**Complete the following**
a) In the passage on Aboriginal sheep and cattle raiding:
(i) How many separate eyewitness reports of Aboriginal folds and stockyards has research turned up to date?
(ii) How many sheep could the branch yard reported by the South Australian Protector of Aborigines hold?
(iii) How many spears were sticking into the bullock a Western District settler found still alive?
b) Would you continue the passage on Aboriginal sheep and cattle raiding from where it ends?

**Given passage**
——————

Of even greater interest was the widespread construction by Aborigines of folds and stockyards to secure captured flocks, a practice obviously adopted from European shepherds though owing something to traditional use of brush fences to control and corral native animals. There are many such reports and they come from widely scattered parts of the continent. Research to date has turned up over thirty separate eye witness reports from districts as far apart as Yorke Peninsula in South Australia, the upper Burdekin Valley in north Queensland and the Champion Bay district in Western Australia. A few examples will suffice for purposes of illustration.
In 1840 a party of Western District squatters followed a group of blacks into almost inaccessible mountains and discovered ‘a very ingeniously constructed brush yard where the sheep had been kept during the night’.12 Six years later at the head of Spencer Gulf local blacks took a flock which they regularly folded ‘whilst they were regaling themselves upon divers roasted legs and shoulders’.13 The South Australian Protector of Aborigines reported finding a yard made of branches and capable of holding from two to three hundred sheep. A party of Maranoa settlers following tracks of stolen sheep found that the blacks had made bough yards for them every night, ‘as well as a white man could have done’.14 In the Burdekin Valley blacks drove 400 sheep into the ranges after a successful raid on a station and built a ‘proper yard’ and regularly shepherded the flock showing ‘how closely and for what a length of time they must have watched the habits of Europeans’.15 The rapid development of Aboriginal sheep raiding techniques was noted by a writer in the Adelaide Observer in 1846. Attacks which were originally ‘ill considered and accidental’ had been superseded by ‘well planned forays’:
the flock is steadily driven, and carefully folded–taken with dexterity and retained with determination. The captors feed upon the sheep until all are consumed–then sally forth in quest of a fresh supply.16
Cattle presented Aborigines with a different set of problems. The half-wild animals of frontier districts were larger, faster and more aggressive than sheep and much harder to kill. Indeed it was difficult to kill them at all with traditional wooden or stone-tipped spears. Numerous pioneer squatters reported cases of cattle coming in off the range covered with spear wounds or with the weapons still stuck in their bodies. A Western District settler found one of his bullocks still alive with thirty spears sticking into its tortured flesh. There is no doubt that one of the principal motives for the adoption of iron tipped spears was to facilitate the killing of the large European animals including draught bullocks as well as horses and cattle. The Portland Gazette reported in 1845 that local blacks were adopting iron spears and were systematically attacking cattle herds with them. Clans living close to the growing networks of telegraph lines adopted spear heads fashioned from porcelain insulators while the Loritja people of central Australia were said to have adopted a cruder and hence more expendable spear for killing cattle.

——————

**Record extracts**
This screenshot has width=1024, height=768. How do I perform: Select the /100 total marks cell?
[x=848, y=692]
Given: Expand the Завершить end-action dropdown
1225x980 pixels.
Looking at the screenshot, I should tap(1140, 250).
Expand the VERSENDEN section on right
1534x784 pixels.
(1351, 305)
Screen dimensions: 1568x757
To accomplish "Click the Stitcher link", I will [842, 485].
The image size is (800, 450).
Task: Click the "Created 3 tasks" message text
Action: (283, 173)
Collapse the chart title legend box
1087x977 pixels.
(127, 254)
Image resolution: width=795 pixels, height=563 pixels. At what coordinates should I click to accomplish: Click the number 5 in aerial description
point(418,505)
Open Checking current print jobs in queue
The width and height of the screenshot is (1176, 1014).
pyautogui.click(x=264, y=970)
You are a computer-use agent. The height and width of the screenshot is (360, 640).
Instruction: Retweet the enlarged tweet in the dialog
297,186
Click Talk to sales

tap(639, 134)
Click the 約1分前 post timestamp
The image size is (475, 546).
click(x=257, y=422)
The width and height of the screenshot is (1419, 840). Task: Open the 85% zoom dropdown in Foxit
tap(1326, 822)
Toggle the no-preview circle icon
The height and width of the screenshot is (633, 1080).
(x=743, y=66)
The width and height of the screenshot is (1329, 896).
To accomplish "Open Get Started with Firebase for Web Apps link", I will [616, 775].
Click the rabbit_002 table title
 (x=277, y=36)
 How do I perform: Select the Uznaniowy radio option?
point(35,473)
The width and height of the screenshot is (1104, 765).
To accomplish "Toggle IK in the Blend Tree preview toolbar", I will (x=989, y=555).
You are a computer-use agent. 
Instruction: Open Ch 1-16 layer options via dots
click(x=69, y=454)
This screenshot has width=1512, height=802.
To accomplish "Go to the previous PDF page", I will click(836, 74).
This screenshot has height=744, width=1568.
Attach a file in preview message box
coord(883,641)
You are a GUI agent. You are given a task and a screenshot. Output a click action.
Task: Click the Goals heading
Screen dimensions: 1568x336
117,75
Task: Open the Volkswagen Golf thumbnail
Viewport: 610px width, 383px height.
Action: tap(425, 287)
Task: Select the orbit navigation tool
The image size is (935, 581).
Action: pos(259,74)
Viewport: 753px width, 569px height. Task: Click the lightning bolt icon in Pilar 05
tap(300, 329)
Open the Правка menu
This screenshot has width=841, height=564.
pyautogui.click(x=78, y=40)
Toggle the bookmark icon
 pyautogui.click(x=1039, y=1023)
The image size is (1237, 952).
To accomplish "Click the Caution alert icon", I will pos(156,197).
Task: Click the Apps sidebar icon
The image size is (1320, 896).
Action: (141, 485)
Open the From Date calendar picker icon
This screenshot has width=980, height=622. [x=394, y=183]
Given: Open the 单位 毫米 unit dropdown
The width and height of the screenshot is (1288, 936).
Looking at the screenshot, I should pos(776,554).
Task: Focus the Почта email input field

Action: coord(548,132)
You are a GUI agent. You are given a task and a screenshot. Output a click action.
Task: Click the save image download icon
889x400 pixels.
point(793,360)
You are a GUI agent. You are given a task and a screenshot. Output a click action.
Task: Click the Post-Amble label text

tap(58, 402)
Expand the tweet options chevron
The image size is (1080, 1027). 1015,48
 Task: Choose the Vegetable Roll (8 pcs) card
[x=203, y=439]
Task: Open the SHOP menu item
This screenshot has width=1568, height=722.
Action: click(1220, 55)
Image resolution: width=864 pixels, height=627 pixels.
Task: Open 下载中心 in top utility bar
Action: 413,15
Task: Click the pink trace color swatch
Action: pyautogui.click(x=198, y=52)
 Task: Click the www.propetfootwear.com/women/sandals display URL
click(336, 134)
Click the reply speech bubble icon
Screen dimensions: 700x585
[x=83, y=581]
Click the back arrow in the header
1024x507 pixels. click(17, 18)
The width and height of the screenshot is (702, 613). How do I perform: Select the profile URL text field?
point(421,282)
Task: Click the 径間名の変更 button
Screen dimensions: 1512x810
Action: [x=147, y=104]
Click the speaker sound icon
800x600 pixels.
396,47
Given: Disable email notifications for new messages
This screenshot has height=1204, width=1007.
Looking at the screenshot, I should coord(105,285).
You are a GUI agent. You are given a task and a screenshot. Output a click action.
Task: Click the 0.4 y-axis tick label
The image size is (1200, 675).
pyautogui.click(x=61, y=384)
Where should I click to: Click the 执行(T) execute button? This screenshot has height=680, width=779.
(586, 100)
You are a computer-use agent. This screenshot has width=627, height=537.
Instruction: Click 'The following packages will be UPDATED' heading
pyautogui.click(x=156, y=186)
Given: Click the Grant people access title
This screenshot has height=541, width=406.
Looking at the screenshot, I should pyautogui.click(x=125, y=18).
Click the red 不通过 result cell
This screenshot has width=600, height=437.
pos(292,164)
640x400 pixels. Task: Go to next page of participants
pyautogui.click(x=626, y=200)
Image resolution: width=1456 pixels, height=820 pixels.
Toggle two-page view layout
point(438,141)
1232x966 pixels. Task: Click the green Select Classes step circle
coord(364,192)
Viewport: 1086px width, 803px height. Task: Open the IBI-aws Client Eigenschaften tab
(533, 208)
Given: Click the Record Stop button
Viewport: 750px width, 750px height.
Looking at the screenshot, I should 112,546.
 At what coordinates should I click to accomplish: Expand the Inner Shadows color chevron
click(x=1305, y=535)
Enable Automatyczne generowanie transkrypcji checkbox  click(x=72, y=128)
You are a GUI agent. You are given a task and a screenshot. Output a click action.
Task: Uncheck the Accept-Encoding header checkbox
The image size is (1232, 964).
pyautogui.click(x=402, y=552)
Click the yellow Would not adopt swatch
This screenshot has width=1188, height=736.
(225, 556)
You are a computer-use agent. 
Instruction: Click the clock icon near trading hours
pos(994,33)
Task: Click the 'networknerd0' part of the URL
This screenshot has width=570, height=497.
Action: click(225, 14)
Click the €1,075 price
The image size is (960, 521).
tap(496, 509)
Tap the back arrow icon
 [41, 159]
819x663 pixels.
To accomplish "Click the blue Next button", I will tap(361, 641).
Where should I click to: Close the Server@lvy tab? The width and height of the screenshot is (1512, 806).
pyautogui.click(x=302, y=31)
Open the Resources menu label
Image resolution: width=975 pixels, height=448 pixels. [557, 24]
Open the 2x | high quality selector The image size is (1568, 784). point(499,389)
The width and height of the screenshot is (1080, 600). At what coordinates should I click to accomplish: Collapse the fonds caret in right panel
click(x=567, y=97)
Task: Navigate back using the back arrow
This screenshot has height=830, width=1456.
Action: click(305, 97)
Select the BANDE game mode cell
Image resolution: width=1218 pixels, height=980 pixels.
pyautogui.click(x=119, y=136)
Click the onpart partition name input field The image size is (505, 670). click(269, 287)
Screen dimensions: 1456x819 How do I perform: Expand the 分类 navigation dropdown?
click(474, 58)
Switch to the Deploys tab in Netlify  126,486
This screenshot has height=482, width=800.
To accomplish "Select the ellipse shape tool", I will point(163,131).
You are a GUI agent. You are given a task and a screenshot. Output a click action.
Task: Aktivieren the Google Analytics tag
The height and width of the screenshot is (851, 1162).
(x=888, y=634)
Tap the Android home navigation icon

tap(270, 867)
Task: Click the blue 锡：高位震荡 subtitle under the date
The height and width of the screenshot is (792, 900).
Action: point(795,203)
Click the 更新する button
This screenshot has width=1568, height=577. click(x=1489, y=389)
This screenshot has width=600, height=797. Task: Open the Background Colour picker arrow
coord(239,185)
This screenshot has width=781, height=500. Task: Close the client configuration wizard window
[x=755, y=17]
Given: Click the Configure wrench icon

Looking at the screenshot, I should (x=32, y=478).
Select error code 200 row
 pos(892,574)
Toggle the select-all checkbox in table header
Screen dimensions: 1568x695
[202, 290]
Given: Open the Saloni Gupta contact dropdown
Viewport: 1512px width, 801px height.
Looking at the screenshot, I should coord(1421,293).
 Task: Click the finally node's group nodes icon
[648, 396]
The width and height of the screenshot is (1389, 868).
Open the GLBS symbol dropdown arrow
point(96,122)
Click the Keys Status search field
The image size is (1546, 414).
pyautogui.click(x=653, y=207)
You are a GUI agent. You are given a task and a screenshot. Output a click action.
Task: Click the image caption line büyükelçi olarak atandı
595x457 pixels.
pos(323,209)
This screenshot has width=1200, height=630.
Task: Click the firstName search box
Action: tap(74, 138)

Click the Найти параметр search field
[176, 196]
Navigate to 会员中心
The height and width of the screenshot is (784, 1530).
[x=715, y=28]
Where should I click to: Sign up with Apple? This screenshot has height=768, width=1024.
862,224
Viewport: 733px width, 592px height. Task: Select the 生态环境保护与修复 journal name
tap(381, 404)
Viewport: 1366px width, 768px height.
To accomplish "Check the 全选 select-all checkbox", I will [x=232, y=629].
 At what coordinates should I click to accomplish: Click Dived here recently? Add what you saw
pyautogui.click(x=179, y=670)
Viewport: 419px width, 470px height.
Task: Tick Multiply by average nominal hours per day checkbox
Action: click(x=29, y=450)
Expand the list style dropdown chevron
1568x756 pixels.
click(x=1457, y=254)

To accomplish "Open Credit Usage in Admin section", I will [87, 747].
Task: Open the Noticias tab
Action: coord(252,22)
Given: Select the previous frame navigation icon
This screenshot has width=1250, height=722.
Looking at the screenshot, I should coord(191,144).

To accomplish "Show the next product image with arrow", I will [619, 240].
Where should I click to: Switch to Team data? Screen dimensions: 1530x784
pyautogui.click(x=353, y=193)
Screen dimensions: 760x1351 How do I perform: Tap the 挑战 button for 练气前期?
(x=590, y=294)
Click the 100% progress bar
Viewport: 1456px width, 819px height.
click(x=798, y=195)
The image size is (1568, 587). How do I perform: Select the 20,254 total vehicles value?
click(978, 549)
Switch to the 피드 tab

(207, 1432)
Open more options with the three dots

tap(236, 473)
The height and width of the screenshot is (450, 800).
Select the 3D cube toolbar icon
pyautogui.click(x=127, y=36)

——————

**Outputs in order**
a)
(i) Over thirty.
(ii) From two to three hundred.
(iii) Thirty.

b)
The greatest problem for the cattle hunters was to immobilize the large beasts long enough to be able to close in for the kill. Many different techniques were tried. The most common appears to have been to rush selected beasts into swampy or muddy ground and then attack them while they were unable to move quickly. ‘They now proceed in a most systematic manner’, wrote the Commissioner for Crown Lands at Moreton Bay in 1844, ‘rushing the cattle into swampy ground during the wet weather and then hamstringing them’.17 The explorer Thomas Mitchell reported that in northern New South Wales local clans had driven off 800 head of cattle when the country was in flood and the horsemen were unable to travel. In such conditions the cattle stuck fast ‘in the soft earth’ and were thus ‘at the mercy of the natives’.18 But swampy ground was only available to some clans and for limited periods of time. Elsewhere other techniques had to be developed.
On the Mulgrave River in north Queensland local blacks dug pits on well used cattle tracks and then speared the trapped beasts. Clans in the Western District rushed in and killed cows while they were calving; in the Bowen hinterland animals were driven through a narrow pass into an enclosed valley. A Riverina pioneer reported that he found a large party of blacks on his run and that they had driven his cattle into a tight circle and were ‘ringing them around’ and ‘riddling them with spears all the time’.19
Experienced frontiersmen noted the development of Aboriginal techniques. The Commissioner for Crown Lands on the Liverpool Plains remarked in 1842 that local blacks had become ‘much more expert and cunning in watching and hunting cattle’ and had trained their dogs to be most efficient assistants to them’.20 A correspondent wrote to the Moreton Bay Courier in 1849 explaining that on the Pine Rivers the Aborigines had developed:
a new system of securing their prey, by wounding the beasts in such a way with their tomahawks that they are easily killed after being driven to the scrubs. This is a considerable improvement on their old system and shows the determined and systematic manner of their outrages. Previously, when the cattle were speared on the river there was a great chance that the savages would be disturbed before they could cut up the carcases and carry them off; and if they drove the herd to the scrubs they would no doubt have considerable difficulty in slaying the infuriated beasts. It was not gratifying … to find that many of their victims escaped after being speared or died too near to the stations for them to secure the anticipated feast. Their present plan has, therefore, been adopted in order that the maimed cattle may fall easily before their spears, when they reach the scrub, exhausted and faint from their previous wounds.21
It appears that some groups killed cattle as near as possible to a river bank in order to use water transport for the large and heavy carcases. A Queensland pioneer reported that the blacks on the Burnett killed cattle on the north side of the river and then conveyed the meat in canoes across to the sanctuary of the rain forest on the south bank. Frederick Curr who settled in the Etheridge district in north Queensland recalled that he had to keep his herds away from the Einasleigh River because local blacks were able to kill the beasts while they were in the water and then tow the carcases downstream where they could be safely cut up and carried away.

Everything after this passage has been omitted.